The first leg took our crews to “Impossible Turn Point,” which was defined only by distance and true course. In other words, if you failed to get your true airspeed, groundspeed, and wind-correction angle calculations right, you weren’t going to hit the first checkpoint. Next up came “Left Turn Point,” which also lacked ground reference. After that, assuming the crew flew the first two legs accurately, it had to locate “Whatza Point,” which actually offered a ground reference — pilots had to fly over second base on a baseball diamond. From Whatza Point, pilots flew another time/distance/course leg to the “Initial Point,” where they turned to make their target run. Fly over the target, take the photo, then turn on course for the final objective, called “Rendezvous Point,” the only other ground reference point on the trip. Over the two ground reference points, Whatza Point and Rendezvous Point, pilots were required to note their time (confirmed by the onboard judge), which later factored in the judging. Rendezvous Point finished the routes a few miles from the airport, allowing pilots to set up and fly the proper pattern for landing.

Seconds Count

Both routes featured some sharp turns. In the briefing, we emphasized that seconds count — so don’t round up or down the minutes when calculating on the E6-B. We also pointed out that the end point of each leg marked the starting point for the next leg — so decide ahead of time what you plan to do to make the turn. Turns might be up to 150 degrees. How do you plan to stop timing one leg, change course, and start timing the next leg? To help out, the Top Secret Briefing Kit contained a diagram for a “128-second turn.” It offered a method for pilots to arrive over a point (stop timing), perform a maneuver built on a standard-rate turn and a 90/270 reversal, and end up over the same point on your new heading 128 seconds later (start timing). Crews could then add the 128 seconds into the overall time estimate for the route.

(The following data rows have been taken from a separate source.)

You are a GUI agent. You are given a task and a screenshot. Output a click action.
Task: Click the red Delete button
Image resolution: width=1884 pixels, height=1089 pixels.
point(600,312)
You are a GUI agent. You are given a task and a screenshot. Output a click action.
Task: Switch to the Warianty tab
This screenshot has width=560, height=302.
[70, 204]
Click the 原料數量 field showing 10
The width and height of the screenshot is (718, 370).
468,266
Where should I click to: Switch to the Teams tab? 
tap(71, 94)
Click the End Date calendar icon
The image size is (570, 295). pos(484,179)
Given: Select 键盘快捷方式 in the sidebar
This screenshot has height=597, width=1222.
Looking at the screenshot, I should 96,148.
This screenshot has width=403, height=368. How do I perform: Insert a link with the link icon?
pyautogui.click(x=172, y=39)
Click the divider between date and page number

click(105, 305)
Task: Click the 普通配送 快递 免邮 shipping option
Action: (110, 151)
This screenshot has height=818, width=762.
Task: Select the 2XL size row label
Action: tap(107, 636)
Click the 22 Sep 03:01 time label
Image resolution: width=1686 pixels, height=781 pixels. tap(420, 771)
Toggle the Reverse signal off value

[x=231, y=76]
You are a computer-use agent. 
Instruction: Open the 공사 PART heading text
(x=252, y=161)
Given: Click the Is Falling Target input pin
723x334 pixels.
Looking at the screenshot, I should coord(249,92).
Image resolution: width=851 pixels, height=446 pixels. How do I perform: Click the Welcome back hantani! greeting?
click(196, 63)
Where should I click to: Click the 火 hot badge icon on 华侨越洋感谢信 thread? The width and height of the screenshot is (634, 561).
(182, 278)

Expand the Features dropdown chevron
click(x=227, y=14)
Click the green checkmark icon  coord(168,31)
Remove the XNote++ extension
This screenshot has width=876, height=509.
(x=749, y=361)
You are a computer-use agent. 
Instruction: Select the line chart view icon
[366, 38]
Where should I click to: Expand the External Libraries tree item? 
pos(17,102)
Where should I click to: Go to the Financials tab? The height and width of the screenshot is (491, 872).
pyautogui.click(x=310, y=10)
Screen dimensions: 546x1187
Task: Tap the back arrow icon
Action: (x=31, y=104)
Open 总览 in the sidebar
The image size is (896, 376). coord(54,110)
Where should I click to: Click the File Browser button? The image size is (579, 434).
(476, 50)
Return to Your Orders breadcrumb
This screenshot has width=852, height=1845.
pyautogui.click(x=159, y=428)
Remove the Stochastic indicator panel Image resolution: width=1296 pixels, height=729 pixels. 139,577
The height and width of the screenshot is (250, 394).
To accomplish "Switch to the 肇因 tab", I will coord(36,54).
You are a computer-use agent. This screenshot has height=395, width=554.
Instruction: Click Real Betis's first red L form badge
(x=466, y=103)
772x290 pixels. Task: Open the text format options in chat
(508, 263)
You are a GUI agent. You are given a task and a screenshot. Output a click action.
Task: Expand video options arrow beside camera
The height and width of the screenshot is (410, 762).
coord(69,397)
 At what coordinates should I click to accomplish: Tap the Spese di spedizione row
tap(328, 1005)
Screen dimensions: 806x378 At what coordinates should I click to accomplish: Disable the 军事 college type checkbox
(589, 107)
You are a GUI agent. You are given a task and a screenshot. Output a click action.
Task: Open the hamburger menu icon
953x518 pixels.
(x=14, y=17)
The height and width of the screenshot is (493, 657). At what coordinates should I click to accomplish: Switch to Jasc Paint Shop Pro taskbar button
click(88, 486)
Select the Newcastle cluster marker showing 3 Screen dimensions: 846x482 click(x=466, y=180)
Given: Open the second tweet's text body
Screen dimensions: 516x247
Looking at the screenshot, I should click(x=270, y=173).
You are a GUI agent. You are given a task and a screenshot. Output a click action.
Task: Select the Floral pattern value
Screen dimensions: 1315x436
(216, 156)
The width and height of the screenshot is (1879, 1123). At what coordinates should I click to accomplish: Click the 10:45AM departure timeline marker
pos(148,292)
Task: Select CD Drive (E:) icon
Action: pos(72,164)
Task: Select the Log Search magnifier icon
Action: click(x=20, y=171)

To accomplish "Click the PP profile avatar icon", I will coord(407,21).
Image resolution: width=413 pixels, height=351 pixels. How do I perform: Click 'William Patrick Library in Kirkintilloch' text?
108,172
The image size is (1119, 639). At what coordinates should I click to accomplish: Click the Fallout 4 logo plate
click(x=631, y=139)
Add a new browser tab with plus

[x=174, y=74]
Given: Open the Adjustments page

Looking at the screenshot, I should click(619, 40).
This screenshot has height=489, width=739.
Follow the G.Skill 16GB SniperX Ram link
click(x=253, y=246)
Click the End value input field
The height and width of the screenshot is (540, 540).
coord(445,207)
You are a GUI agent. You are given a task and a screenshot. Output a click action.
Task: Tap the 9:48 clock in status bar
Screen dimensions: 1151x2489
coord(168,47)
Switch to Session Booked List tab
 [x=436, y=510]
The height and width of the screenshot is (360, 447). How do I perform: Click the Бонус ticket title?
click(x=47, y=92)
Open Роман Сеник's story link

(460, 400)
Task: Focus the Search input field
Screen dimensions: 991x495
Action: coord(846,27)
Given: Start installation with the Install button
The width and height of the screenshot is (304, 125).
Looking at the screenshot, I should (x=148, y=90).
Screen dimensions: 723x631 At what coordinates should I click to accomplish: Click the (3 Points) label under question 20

In the end, only half of the six participating crews managed to find and photograph the targets (a radar dome for the Red Route and the Road America grandstands for the Blue Route). Keep in mind that they weren’t told what the target was. They were instructed to fly a course to a point and take a picture. Everybody came home with a picture, but not all had the correct picture.

The winning crew of the first ever Navigation Mission Challenge was EAA 1158 chapter member Rolf Berg and his copilot, Terry Sells. This team met the four requirements for success: 1) Successfully photographed the target, 2) held altitude within 100 feet throughout, 3) had the least amount of time difference between their estimated and actual arrival times over two required time points, and 4) returned to base. Two things are worth mentioning about our winner. First, Rolf flew the course in his Enstrom helicopter. And second, Rolf was one of the six Epic pilots who recently flew around the world, terminating the trip at AirVenture. I asked Rolf which was more daunting, our little clock-and-compass challenge or flying around the world. He replied, “Hands down, this is harder!”

Flying for Fun and Precision

The Navigation Mission Challenge yielded many happy results. Participating pilots embraced the idea of old-school navigation; several reported going out beforehand and brushing off their no-GPS navigation skills. A couple of crews reported using the True Airspeed app in advance to determine their aircraft’s performance for specific power settings. They all took on the challenge of relearning their E6-B flight computers with a mix of fear (“did I ever understand this thing?”) and surprise at how quickly it all came back to them. The crews seemed to enjoy the history and humor we brought to the pilot briefing. The structure of the event invited more of our members into the sky as copilots and judges. And best of all, we had a day of flying for fun and precision.

In the end, everyone said, “Let’s do this again!” Join us for the next EAA 1158 Navigation Mission Challenge at KETB on Saturday, May 13, 2017!